- [BRIEF]
In the lines below, the string "company" may appear; say how many lines hold it and give nothing more.

- [Collected data]
= Beginning of Section =
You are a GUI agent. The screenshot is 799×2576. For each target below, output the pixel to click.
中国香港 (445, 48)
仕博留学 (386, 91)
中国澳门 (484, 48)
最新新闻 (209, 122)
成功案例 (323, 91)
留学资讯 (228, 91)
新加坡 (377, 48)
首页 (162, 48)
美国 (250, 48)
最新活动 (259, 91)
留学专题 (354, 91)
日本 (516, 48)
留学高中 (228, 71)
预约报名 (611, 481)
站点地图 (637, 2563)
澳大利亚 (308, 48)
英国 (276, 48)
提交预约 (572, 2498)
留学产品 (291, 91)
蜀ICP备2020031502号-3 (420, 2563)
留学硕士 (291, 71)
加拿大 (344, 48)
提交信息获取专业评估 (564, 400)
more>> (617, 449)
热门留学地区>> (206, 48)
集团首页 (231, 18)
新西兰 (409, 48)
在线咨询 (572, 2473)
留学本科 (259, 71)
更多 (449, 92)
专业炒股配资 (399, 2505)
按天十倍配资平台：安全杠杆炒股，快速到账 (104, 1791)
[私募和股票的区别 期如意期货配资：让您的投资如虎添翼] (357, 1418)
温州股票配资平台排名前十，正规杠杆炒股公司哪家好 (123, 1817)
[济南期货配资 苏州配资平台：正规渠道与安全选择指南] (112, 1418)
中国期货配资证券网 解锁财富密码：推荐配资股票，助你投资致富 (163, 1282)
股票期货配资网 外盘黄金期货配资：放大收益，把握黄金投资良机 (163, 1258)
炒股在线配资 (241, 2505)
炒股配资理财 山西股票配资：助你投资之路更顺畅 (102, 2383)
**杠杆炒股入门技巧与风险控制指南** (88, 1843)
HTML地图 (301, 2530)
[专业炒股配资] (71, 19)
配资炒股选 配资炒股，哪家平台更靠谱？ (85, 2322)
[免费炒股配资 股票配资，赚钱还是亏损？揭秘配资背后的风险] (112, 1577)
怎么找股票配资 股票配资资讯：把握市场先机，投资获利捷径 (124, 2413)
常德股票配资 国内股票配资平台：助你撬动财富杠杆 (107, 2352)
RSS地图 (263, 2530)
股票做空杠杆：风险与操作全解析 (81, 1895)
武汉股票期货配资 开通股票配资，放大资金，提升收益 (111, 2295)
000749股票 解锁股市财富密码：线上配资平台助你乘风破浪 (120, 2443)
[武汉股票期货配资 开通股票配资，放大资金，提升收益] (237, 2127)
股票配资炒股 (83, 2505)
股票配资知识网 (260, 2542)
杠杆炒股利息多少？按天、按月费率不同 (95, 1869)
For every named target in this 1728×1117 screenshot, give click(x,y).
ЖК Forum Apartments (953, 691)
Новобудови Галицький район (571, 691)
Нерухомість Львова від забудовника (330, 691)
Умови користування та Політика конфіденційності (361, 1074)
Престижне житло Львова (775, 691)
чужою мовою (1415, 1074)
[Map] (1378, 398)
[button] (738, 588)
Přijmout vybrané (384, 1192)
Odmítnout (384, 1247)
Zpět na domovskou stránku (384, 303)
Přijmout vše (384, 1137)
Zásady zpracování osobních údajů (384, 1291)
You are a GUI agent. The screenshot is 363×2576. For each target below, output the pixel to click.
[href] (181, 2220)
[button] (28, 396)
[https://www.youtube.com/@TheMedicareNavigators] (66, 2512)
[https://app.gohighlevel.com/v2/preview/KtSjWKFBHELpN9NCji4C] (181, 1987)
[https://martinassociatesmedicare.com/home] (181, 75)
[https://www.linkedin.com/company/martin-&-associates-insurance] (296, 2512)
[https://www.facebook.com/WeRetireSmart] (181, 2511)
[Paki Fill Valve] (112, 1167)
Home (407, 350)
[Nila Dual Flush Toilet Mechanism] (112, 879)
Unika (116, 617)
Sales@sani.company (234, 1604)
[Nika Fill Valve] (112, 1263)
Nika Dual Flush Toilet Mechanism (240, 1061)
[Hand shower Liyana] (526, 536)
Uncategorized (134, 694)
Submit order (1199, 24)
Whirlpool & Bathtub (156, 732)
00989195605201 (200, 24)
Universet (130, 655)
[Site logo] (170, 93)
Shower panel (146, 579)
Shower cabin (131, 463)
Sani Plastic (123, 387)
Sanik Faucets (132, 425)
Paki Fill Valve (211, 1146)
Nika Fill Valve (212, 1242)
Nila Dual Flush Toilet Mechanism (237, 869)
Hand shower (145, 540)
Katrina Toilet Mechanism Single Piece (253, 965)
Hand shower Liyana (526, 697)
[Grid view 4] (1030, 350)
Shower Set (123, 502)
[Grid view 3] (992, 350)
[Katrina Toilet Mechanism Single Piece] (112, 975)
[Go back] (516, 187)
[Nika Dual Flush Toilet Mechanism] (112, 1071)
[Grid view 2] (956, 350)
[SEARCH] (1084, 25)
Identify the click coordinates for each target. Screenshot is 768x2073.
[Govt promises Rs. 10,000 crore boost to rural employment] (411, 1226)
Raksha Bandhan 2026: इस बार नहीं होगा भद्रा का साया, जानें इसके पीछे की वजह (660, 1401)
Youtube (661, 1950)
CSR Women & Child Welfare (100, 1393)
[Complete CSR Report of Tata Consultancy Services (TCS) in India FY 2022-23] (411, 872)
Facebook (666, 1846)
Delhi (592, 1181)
= End of Section =
- [ANSWER SECTION]
2